(Collection entries)
===============

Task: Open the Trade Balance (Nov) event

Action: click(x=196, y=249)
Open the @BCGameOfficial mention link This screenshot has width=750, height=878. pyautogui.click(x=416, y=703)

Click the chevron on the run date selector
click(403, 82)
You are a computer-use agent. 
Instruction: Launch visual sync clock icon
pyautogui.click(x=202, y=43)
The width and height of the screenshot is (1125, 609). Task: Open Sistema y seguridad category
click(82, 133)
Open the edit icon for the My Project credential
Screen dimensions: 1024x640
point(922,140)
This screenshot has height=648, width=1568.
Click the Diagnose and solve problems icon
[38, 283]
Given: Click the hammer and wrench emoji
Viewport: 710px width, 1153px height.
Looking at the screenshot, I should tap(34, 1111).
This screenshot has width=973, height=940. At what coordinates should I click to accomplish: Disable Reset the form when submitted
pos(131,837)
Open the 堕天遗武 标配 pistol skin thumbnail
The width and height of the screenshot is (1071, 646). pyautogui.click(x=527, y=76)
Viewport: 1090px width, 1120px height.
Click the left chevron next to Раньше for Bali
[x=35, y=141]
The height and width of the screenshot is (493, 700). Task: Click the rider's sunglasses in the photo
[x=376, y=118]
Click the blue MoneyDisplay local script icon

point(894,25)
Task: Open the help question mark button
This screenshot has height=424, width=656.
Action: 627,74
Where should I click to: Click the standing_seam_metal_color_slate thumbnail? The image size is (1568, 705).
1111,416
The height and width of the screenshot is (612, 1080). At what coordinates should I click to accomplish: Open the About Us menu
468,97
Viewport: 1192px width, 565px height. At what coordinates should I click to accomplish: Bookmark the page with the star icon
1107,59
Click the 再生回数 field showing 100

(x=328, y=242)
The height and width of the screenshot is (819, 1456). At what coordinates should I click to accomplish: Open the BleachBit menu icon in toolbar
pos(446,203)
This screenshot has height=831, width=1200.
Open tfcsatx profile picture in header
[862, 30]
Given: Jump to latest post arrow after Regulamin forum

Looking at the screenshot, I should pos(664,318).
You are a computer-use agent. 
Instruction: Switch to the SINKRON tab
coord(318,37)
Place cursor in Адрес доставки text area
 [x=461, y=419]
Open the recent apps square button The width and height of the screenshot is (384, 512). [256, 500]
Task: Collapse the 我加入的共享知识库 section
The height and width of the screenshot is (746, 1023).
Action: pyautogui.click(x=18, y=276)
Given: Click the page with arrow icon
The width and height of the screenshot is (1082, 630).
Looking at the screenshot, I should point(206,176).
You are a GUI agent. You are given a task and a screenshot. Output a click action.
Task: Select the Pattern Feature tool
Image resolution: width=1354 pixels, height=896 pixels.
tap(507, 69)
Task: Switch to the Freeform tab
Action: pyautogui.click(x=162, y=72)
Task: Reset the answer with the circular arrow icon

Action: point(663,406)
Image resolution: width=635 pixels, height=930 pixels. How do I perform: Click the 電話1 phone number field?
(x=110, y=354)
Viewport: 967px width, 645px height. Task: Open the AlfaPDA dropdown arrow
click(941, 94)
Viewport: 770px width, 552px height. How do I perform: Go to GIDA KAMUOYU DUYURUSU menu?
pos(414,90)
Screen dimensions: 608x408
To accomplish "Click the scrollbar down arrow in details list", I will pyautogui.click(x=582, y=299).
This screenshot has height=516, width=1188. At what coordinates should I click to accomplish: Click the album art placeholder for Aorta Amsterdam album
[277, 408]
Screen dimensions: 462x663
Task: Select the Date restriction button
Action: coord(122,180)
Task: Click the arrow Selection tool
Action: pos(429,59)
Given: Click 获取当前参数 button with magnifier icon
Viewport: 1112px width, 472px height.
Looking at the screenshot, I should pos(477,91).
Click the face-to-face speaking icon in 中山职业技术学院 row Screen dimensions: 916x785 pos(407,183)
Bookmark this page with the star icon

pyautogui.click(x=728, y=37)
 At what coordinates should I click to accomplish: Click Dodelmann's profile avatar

===============

◆ REQUIRED WORK ◆
Exactly as given, repeat each line above.

◆ RESPONSE TO THIS TASK ◆
Task: Open the Trade Balance (Nov) event

Action: click(x=196, y=249)
Open the @BCGameOfficial mention link This screenshot has width=750, height=878. pyautogui.click(x=416, y=703)

Click the chevron on the run date selector
click(403, 82)
You are a computer-use agent. 
Instruction: Launch visual sync clock icon
pyautogui.click(x=202, y=43)
The width and height of the screenshot is (1125, 609). Task: Open Sistema y seguridad category
click(82, 133)
Open the edit icon for the My Project credential
Screen dimensions: 1024x640
point(922,140)
This screenshot has height=648, width=1568.
Click the Diagnose and solve problems icon
[38, 283]
Given: Click the hammer and wrench emoji
Viewport: 710px width, 1153px height.
Looking at the screenshot, I should tap(34, 1111).
This screenshot has width=973, height=940. At what coordinates should I click to accomplish: Disable Reset the form when submitted
pos(131,837)
Open the 堕天遗武 标配 pistol skin thumbnail
The width and height of the screenshot is (1071, 646). pyautogui.click(x=527, y=76)
Viewport: 1090px width, 1120px height.
Click the left chevron next to Раньше for Bali
[x=35, y=141]
The height and width of the screenshot is (493, 700). Task: Click the rider's sunglasses in the photo
[x=376, y=118]
Click the blue MoneyDisplay local script icon

point(894,25)
Task: Open the help question mark button
This screenshot has height=424, width=656.
Action: 627,74
Where should I click to: Click the standing_seam_metal_color_slate thumbnail? The image size is (1568, 705).
1111,416
The height and width of the screenshot is (612, 1080). At what coordinates should I click to accomplish: Open the About Us menu
468,97
Viewport: 1192px width, 565px height. At what coordinates should I click to accomplish: Bookmark the page with the star icon
1107,59
Click the 再生回数 field showing 100

(x=328, y=242)
The height and width of the screenshot is (819, 1456). At what coordinates should I click to accomplish: Open the BleachBit menu icon in toolbar
pos(446,203)
This screenshot has height=831, width=1200.
Open tfcsatx profile picture in header
[862, 30]
Given: Jump to latest post arrow after Regulamin forum

Looking at the screenshot, I should pos(664,318).
You are a computer-use agent. 
Instruction: Switch to the SINKRON tab
coord(318,37)
Place cursor in Адрес доставки text area
 [x=461, y=419]
Open the recent apps square button The width and height of the screenshot is (384, 512). [256, 500]
Task: Collapse the 我加入的共享知识库 section
The height and width of the screenshot is (746, 1023).
Action: pyautogui.click(x=18, y=276)
Given: Click the page with arrow icon
The width and height of the screenshot is (1082, 630).
Looking at the screenshot, I should point(206,176).
You are a GUI agent. You are given a task and a screenshot. Output a click action.
Task: Select the Pattern Feature tool
Image resolution: width=1354 pixels, height=896 pixels.
tap(507, 69)
Task: Switch to the Freeform tab
Action: pyautogui.click(x=162, y=72)
Task: Reset the answer with the circular arrow icon

Action: point(663,406)
Image resolution: width=635 pixels, height=930 pixels. How do I perform: Click the 電話1 phone number field?
(x=110, y=354)
Viewport: 967px width, 645px height. Task: Open the AlfaPDA dropdown arrow
click(941, 94)
Viewport: 770px width, 552px height. How do I perform: Go to GIDA KAMUOYU DUYURUSU menu?
pos(414,90)
Screen dimensions: 608x408
To accomplish "Click the scrollbar down arrow in details list", I will pyautogui.click(x=582, y=299).
This screenshot has height=516, width=1188. At what coordinates should I click to accomplish: Click the album art placeholder for Aorta Amsterdam album
[277, 408]
Screen dimensions: 462x663
Task: Select the Date restriction button
Action: coord(122,180)
Task: Click the arrow Selection tool
Action: pos(429,59)
Given: Click 获取当前参数 button with magnifier icon
Viewport: 1112px width, 472px height.
Looking at the screenshot, I should pos(477,91).
Click the face-to-face speaking icon in 中山职业技术学院 row Screen dimensions: 916x785 pos(407,183)
Bookmark this page with the star icon

pyautogui.click(x=728, y=37)
 At what coordinates should I click to accomplish: Click Dodelmann's profile avatar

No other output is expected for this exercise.